**The task**
Copy out the rows from the line containing "gold [220, 129]" to the line containing "center [339, 1027].", including both, character for character and nothing more.

**Given data**
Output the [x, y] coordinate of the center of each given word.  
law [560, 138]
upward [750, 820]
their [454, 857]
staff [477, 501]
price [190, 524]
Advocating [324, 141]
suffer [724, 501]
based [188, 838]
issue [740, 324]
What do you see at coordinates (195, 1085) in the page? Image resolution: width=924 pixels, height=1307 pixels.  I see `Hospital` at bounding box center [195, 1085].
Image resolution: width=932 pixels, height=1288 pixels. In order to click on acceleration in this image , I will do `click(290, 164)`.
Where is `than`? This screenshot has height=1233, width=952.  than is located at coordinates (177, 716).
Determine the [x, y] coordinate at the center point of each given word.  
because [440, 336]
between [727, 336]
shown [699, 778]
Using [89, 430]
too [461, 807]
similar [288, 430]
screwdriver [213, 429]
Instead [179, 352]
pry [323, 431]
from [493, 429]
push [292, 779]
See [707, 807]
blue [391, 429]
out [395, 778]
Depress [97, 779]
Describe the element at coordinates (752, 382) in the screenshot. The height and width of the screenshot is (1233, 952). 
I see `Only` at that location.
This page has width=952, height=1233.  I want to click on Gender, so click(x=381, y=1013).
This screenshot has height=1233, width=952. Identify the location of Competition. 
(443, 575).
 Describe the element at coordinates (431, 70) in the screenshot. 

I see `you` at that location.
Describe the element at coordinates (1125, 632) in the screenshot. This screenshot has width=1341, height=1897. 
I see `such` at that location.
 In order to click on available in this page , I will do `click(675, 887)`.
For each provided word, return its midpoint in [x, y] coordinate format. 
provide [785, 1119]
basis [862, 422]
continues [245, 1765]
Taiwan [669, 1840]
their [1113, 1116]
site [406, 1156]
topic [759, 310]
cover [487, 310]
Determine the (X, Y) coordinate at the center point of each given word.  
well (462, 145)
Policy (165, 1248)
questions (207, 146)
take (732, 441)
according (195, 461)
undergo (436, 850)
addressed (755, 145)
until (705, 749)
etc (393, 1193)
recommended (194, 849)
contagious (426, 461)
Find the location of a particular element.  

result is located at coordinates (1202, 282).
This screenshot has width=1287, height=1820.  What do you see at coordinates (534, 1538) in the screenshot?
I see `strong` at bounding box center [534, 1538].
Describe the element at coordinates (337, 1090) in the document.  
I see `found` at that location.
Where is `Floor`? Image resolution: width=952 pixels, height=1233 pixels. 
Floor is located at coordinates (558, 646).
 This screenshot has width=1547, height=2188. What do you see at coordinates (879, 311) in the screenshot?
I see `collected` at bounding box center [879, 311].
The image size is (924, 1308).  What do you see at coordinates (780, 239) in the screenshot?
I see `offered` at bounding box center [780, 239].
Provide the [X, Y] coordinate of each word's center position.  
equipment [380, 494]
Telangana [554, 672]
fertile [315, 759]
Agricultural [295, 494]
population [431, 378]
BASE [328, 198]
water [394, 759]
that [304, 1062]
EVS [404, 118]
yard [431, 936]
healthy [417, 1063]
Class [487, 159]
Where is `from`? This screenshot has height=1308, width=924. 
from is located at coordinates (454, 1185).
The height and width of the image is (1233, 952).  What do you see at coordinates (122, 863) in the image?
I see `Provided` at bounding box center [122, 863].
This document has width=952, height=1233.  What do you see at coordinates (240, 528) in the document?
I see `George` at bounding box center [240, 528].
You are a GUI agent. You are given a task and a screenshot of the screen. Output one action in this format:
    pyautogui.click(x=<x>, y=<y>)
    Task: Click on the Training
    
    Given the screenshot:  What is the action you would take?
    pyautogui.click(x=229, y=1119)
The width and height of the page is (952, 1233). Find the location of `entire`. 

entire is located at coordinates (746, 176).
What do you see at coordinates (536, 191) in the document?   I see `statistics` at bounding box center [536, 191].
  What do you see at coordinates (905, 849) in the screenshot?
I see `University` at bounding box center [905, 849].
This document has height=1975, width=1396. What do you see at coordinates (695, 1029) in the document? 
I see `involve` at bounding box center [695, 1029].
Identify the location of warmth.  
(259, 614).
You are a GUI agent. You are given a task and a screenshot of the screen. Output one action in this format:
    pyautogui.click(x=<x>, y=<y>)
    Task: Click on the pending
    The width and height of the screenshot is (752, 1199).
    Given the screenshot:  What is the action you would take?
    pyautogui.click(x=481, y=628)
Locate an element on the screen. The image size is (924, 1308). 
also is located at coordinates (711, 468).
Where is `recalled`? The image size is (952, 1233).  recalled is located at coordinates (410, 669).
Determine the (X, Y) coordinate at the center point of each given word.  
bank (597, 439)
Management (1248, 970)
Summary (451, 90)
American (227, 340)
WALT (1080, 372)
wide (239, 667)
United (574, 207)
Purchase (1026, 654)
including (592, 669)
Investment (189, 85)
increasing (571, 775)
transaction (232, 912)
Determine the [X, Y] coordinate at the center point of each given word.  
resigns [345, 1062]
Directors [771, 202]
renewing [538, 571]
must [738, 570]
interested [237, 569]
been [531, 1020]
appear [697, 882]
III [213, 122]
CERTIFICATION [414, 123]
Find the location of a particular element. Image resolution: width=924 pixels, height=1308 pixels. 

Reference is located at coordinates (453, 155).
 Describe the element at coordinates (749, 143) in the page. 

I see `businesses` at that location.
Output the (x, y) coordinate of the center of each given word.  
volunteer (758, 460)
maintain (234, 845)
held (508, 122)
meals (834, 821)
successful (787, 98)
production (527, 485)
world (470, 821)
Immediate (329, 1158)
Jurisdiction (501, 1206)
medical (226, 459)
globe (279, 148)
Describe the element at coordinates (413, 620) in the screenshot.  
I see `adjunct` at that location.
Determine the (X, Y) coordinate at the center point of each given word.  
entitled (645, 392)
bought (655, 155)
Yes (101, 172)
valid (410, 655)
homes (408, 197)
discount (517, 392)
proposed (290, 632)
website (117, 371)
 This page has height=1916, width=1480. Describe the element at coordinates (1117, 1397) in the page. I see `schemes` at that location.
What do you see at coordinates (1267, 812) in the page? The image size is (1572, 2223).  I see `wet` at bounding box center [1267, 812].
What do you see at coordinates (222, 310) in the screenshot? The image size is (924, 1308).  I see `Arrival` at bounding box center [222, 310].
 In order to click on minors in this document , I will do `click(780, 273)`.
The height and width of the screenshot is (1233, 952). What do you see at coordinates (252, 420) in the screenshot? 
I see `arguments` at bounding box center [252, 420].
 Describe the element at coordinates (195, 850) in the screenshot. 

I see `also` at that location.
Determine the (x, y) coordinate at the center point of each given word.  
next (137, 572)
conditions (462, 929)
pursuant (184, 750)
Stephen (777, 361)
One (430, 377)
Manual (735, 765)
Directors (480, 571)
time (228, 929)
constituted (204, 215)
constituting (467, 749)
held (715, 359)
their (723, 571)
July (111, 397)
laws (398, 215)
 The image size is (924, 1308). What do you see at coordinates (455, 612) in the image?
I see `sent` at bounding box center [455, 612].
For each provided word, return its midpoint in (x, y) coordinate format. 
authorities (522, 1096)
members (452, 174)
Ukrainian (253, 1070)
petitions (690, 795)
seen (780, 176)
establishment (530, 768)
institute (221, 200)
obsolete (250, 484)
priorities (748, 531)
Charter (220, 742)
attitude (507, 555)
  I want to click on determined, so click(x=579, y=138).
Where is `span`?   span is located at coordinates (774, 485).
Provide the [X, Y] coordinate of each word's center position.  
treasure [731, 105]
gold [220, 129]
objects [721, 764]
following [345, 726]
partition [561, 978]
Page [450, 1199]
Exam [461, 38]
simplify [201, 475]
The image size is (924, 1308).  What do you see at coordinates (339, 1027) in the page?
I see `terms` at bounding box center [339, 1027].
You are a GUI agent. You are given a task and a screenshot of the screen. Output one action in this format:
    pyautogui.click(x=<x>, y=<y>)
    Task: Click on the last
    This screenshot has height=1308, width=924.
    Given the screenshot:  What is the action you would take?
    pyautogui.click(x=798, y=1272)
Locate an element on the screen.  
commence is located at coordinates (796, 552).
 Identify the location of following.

**Expected answer**
gold [220, 129]
objects [721, 764]
following [345, 726]
partition [561, 978]
Page [450, 1199]
Exam [461, 38]
simplify [201, 475]
The image size is (924, 1308).  What do you see at coordinates (339, 1027) in the page?
I see `terms` at bounding box center [339, 1027].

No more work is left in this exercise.